UNST 242C Leading Social Change - Dardis: Get Started
Get to Know Your Topic - Background Information
Before you start searching for sources, you need to know the nuts and bolts of your topic. Background information will help you:
- Understand the basic elements of your topic
- Narrow and focus your research question
- Determine relevant keywords and search terms
- Plan your research
Background research can take many forms, such as general googling or reading a wikipedia article. However, subject encyclopedias are trustworthy, academic sources written by experts on the subject. Subject encyclopedia entries, or articles, also include a list of references, or further reading on the subject, that you can also use for your research.
Search subject encyclopedias at Portland State University Library
There are multiple ways to describe one idea or object. Watch this 2 minute video about the importance of synonyms in searching.
Questions to Ask About Your Topic
As you start doing general reading to get an overview of your topic, here are some questions you may want to answer in your note-taking:
- What interests me about this topic?
- What questions do I have about this topic?
- Who is affected by this? Who cares about this?
- What are the major issues involved in this topic?
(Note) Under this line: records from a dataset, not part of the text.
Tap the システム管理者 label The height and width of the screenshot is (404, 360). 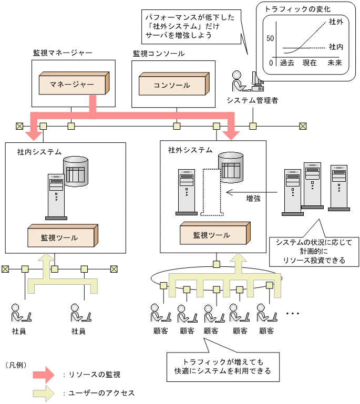point(253,100)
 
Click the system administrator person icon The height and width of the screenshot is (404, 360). point(239,80)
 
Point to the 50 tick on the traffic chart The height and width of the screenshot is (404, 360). point(271,38)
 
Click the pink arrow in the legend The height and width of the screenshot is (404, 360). point(44,375)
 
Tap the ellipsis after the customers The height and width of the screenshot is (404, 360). point(292,314)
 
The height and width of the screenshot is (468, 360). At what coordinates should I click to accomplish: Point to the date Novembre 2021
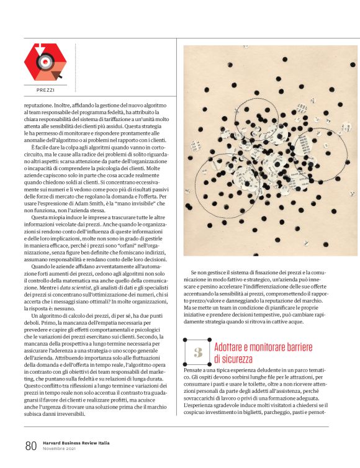pyautogui.click(x=60, y=449)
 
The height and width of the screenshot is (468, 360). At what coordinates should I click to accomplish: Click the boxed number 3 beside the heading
pyautogui.click(x=198, y=352)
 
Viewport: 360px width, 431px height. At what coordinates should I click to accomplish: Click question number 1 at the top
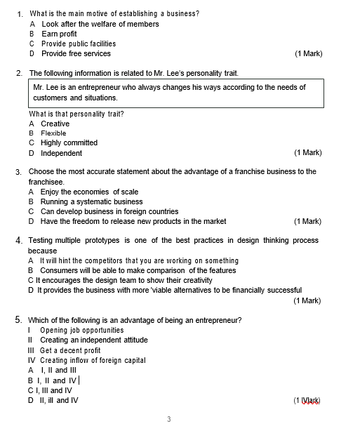pos(20,14)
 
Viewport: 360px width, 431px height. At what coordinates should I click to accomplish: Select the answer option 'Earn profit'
pos(59,34)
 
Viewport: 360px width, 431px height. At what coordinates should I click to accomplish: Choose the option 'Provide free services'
pos(76,53)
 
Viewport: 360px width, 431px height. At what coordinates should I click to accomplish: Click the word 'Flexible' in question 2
pos(53,133)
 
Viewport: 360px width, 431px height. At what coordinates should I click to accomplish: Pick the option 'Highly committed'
pos(69,142)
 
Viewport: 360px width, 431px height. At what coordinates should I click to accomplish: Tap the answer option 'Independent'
pos(61,153)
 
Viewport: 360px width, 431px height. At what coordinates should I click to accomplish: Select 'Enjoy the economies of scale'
pos(89,192)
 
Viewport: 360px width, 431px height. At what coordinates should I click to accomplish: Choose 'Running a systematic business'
pos(91,201)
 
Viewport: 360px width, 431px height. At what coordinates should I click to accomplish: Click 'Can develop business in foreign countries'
pos(109,211)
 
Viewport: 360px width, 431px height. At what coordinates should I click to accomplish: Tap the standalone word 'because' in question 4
pos(43,251)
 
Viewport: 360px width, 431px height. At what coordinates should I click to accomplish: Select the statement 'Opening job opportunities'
pos(81,330)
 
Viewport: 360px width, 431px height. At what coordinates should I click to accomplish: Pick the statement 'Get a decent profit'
pos(70,350)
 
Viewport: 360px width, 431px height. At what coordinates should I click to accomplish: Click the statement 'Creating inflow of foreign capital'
pos(93,360)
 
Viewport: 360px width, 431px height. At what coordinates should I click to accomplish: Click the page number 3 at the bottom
pos(168,420)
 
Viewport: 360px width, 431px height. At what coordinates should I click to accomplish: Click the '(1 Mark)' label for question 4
pos(307,300)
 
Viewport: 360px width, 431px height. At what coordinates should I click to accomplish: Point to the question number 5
pos(19,320)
Are there particular controversies or viewpoints of note?
- What key terms describe this topic or are there organizations or people I should be aware of?
Scholarly subject encyclopedias provide background information about specific topics. Entries or articles, written by scholars or subject experts, include bibliographies or suggested readings that will lead to more information on your topic.
You can use subject encyclopedias to identify keywords for your research in the humanities, social sciences, and sciences.